▶ **WHAT TO DO**
Without its pictures, the listing below is to be transcribed exactly.

▶ **EXCERPTED RECORDS**
________________

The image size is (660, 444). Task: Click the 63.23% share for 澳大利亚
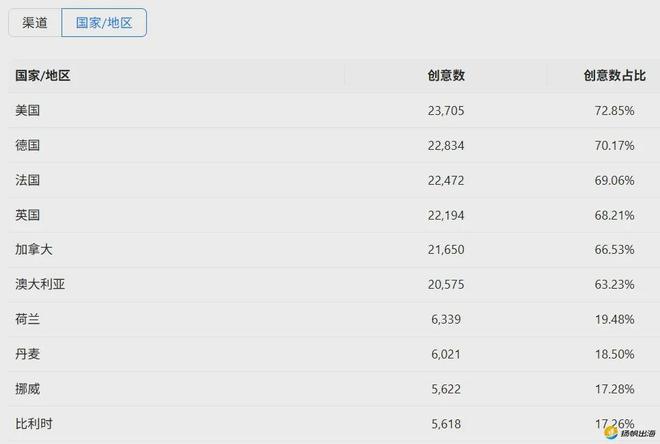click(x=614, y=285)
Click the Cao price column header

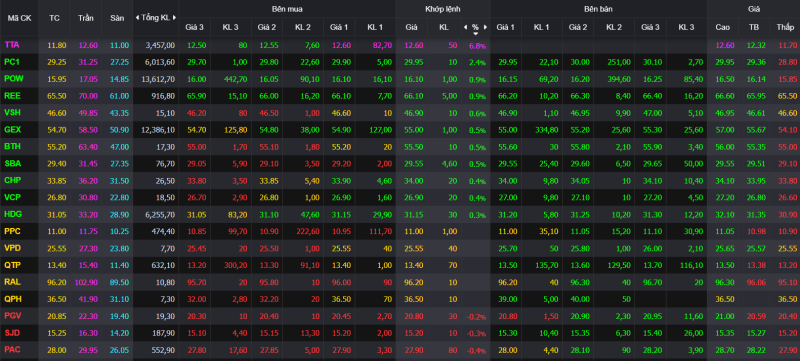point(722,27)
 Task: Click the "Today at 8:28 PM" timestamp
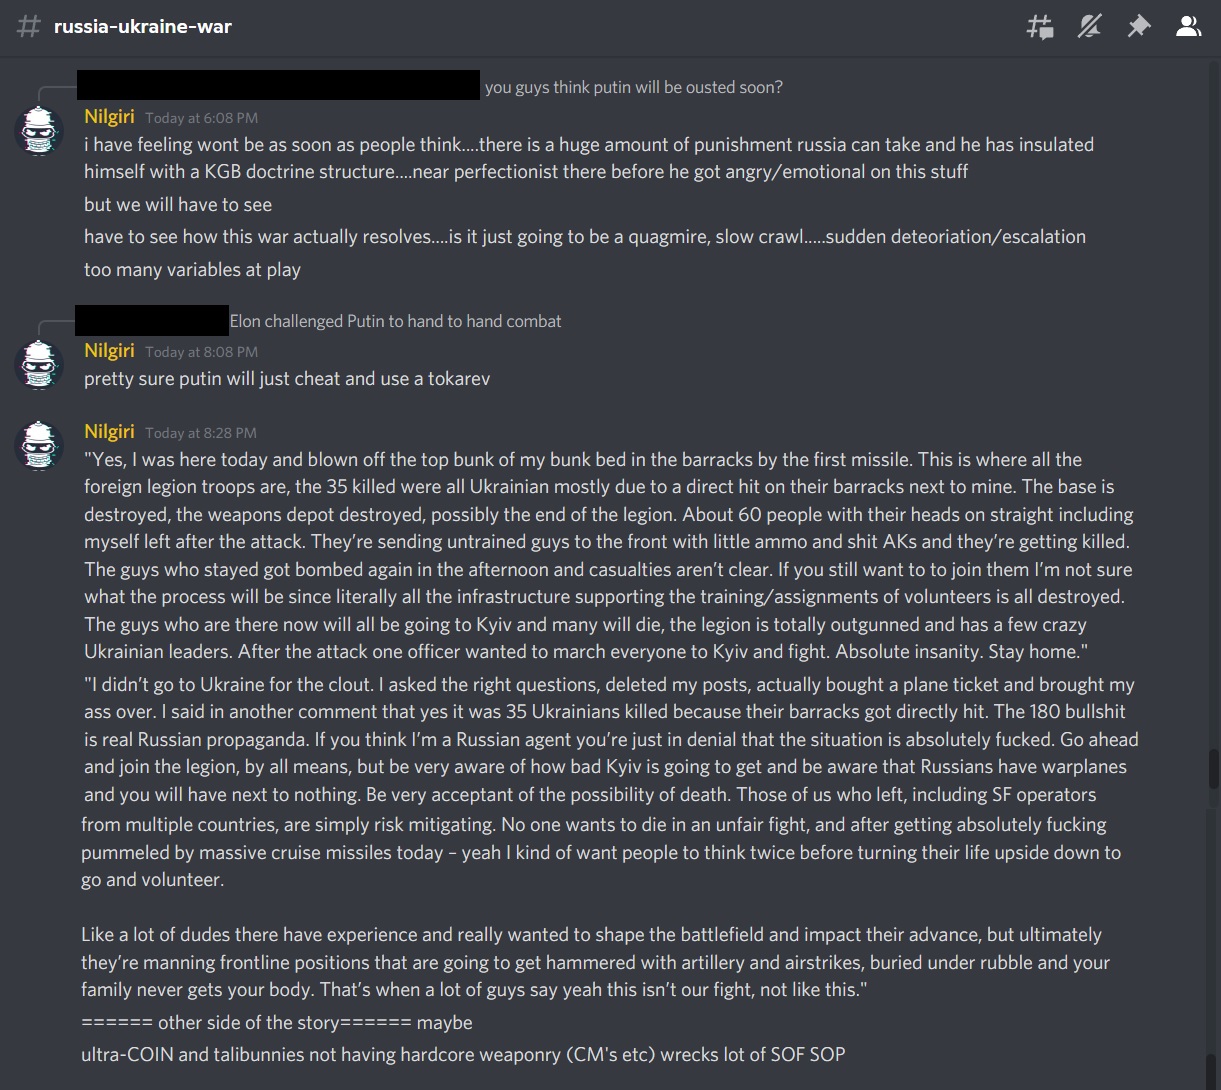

________________

▶ **ANSWER SECTION**
The image size is (660, 444). Task: Click the 63.23% share for 澳大利亚
click(x=614, y=285)
Click the Cao price column header

point(722,27)
 Task: Click the "Today at 8:28 PM" timestamp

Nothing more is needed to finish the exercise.